— begin SUPPLIED MATERIAL —

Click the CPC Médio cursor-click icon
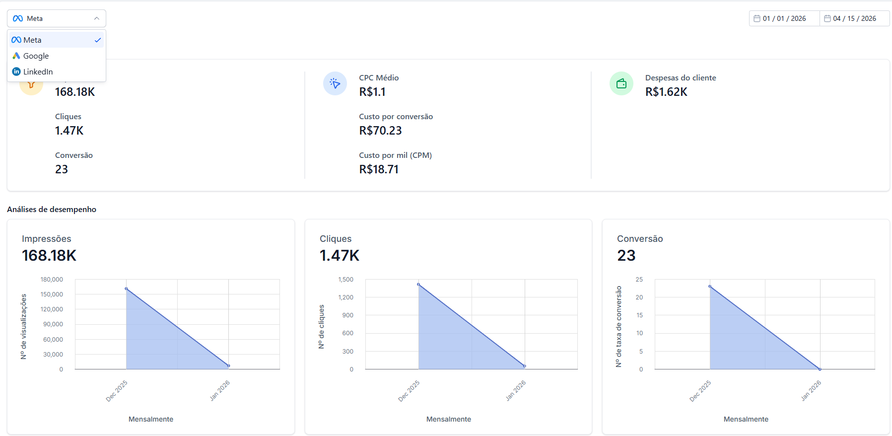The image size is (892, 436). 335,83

— end SUPPLIED MATERIAL —
— begin SUPPLIED MATERIAL —

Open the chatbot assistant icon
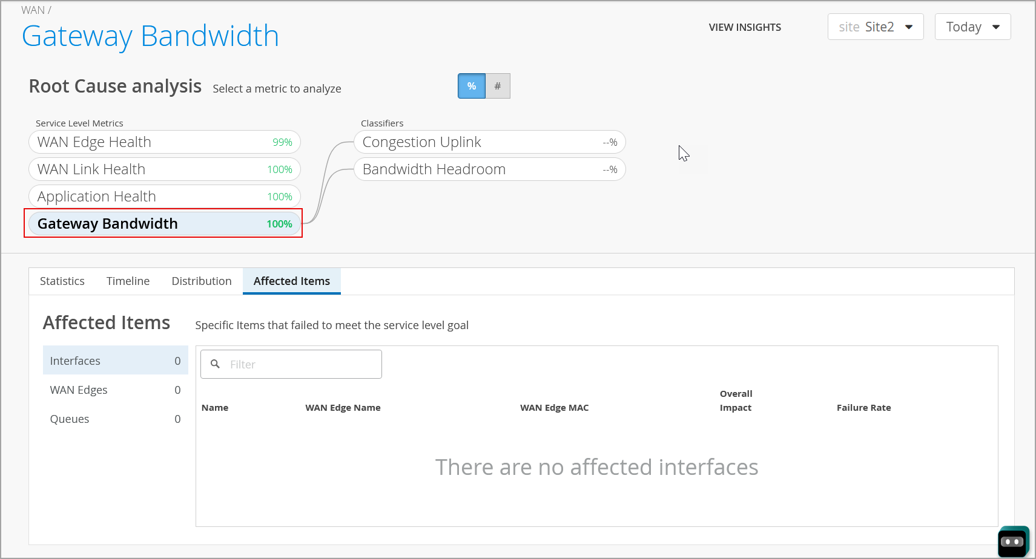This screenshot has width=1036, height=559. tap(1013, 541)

— end SUPPLIED MATERIAL —
— begin SUPPLIED MATERIAL —

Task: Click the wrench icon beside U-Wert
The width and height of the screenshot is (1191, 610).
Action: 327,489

— end SUPPLIED MATERIAL —

- **WHAT TO PRODUCE**: Which lines in the entries above contain the string "icon"? Extract each such line in full, treating uppercase and lowercase letters as distinct.

- **EXERCISE OUTPUT**:
Click the CPC Médio cursor-click icon
Open the chatbot assistant icon
Task: Click the wrench icon beside U-Wert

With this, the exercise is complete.